» What the task asks
Identify each line in the entries below that contains the string "width", matching case exactly, and copy those lines out in full.

━━ Data extract ━━

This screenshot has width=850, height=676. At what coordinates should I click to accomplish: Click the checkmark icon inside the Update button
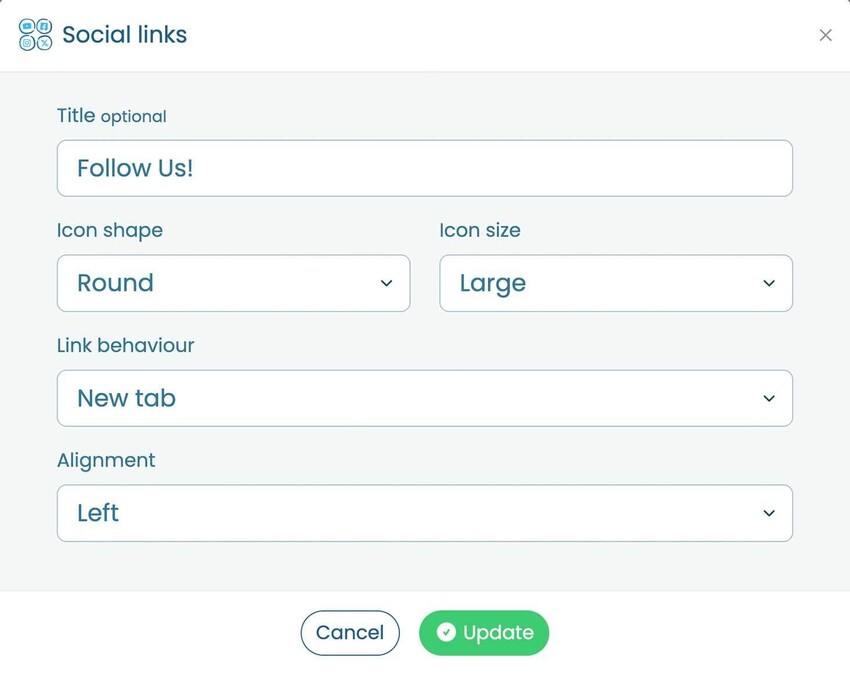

━━━
━━ Data extract ━━

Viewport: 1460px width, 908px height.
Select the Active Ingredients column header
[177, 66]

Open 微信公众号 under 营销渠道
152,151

━━━
━━ Data extract ━━

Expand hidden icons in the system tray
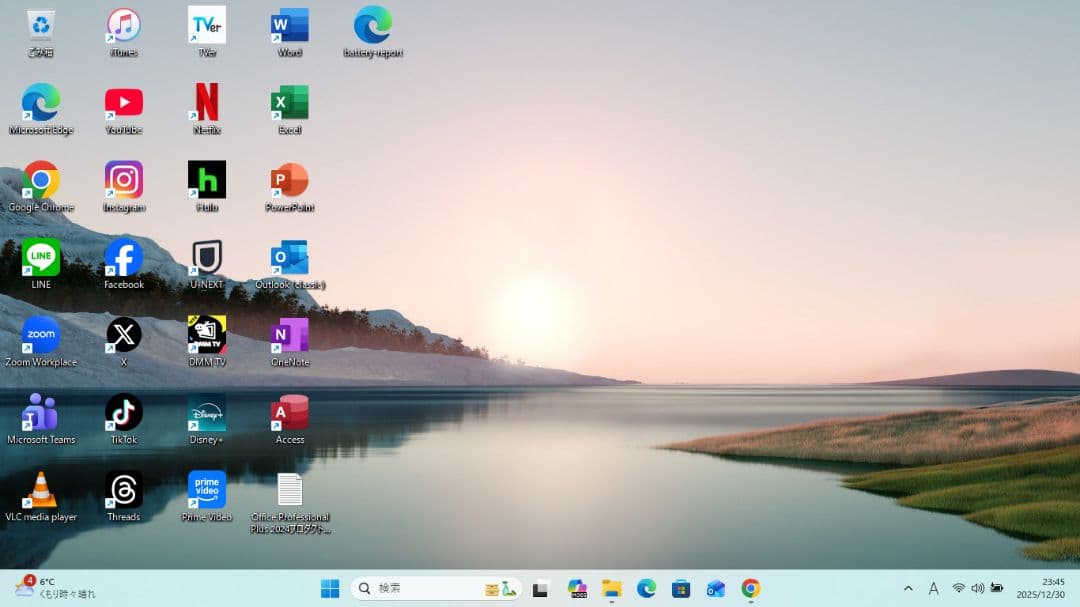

━━━

» Problem solution
This screenshot has width=850, height=676. At what coordinates should I click to accomplish: Click the checkmark icon inside the Update button
Viewport: 1460px width, 908px height.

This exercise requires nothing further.